Music on a different level: why do the Grateful Dead keep getting bigger?

Something being “too good to put into words” is often the cop-out description for somebody who can’t properly articulate themselves. Generally speaking, the words are always there to describe what makes something good; however, occasional exceptions exist, and the Grateful Dead are one of them. Their initial career, paired with the fact that the band seems incapable of ever slowing down in record sales and continued interest, is a true musical anomaly that defies description despite best efforts.

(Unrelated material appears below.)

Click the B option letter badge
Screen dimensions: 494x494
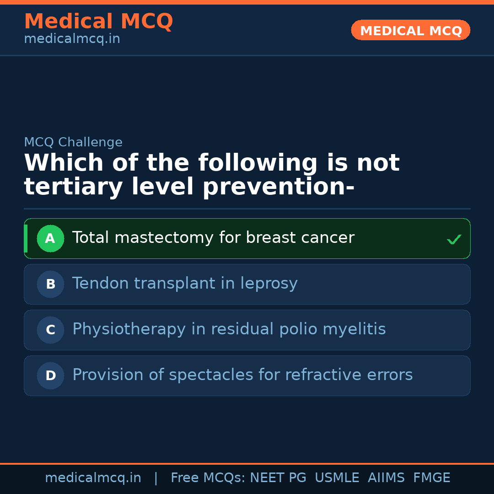point(50,284)
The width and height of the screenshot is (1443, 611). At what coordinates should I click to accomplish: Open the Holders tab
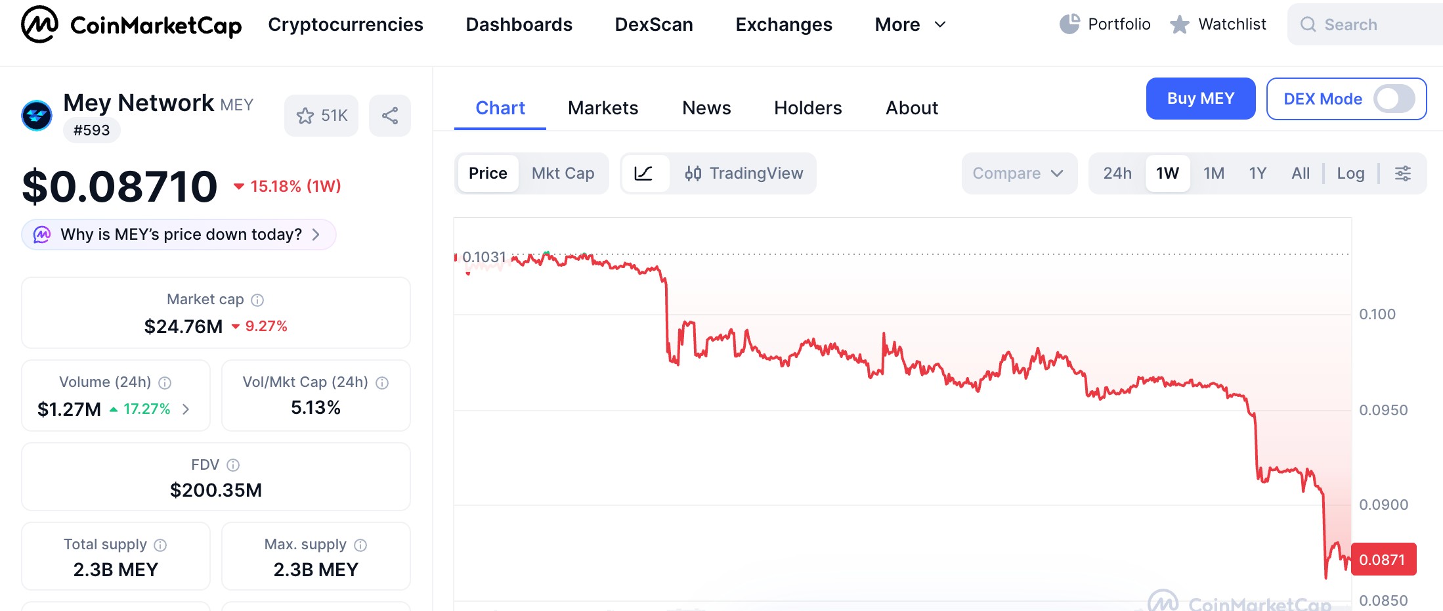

The band’s publicist, Dennis McNally, once spoke about how difficult it was trying to sell the Grateful Dead to various publications and venues. “It was always a challenge because there’s so much distraction about them,” he said. While a lot is going on in the band, with an ever-changing number of members and an unpredictable live show, there is no denying their popularity.

In February this year, the Grateful Dead broke the record for having the most top 40 albums in history. The release Dicks Picks: Volume 49 charted at 25 on the Billboard 200, giving the band a total of 59 albums that have made it into the top 40. Below them are Elvis Presley and Frank Sinatra at 58. The Dead have been able to break this record because of their devout fanbase, a large group as resilient as they are loyal, obsessed with the sound that the Grateful Dead were willing to capture, and their attitude towards their music and life in general.

So, let’s try to put the allegedly indescribable into words. Why are the Grateful Dead so successful? And why do they continue to be successful despite the original lineup disbanding decades ago? Well, they are unique in their approach to live sound; their commitment is to music and feeling, not to their own songs, and as such, they are dealers in real-world experience, something which is often hard to come by.

To understand why people love the Grateful Dead, you need to know why people love music. Music is one of the most connective art forms on the planet. Hearing sounds and assigning melody to them is a natural way of the world; from birth, we seek tunes to latch on to. As we age, we develop tastes and listen to specific bands and songs. While our tastes in those artists might vary compared to those around us, our reasons for connecting with music remain universal: it helps us feel and makes the world a little bit less lonely.

If our understanding of being is a picture that is too big to look at, music provides us with a fisheye lens that allows us to see the image in its entirety, mistakes and all. We hear sounds and assign our emotions to them, regardless of whether those emotions are happy, sad or somewhere in between. Having somewhere to go to better make sense of things is an otherworldly sanctuary that we are lucky enough to have access to, and as such, we grow passionate about it and about anybody who contributes towards its creation.

Most musicians can tap into a feeling as they write about love and loss, but very few do it in real time. Despite having written and recorded music of their own, the Grateful Dead never rely on it when performing live. Instead, their songs form a shaky foundation, which they build upon depending on everything around them. They tap into the energy of the crowd, the weather, what is happening in the world that day, and how people in the band feel before laying it all out on stage for everyone to see. The result is a musical experience that seems as in tune with the earth as birdsong and rainfall, a declaration of love to the emotive properties of music and the connection we feel to it and the others around us as it plays.

Because of that, people are constantly keen on listening to the Grateful Dead’s live music; they don’t take in one song at a time but dissect the album as a whole. Listeners close their eyes, feel what is happening and are transported to a moment in time. Dicks Picks is a collection of archived live performances, and these contribute to a large amount of the band’s top 40 hits, all because they are an unfiltered version of the live performance.

Why do the Grateful Dead keep getting bigger? Because the more time passes, the more music there is and the more the Grateful Dead cement themselves as the one and only. They are a band that taps into music on a different level, providing an experience for listeners that no other artist can do. They focus less on a song or an album, for that matter. They are a testament to the existence of sound itself.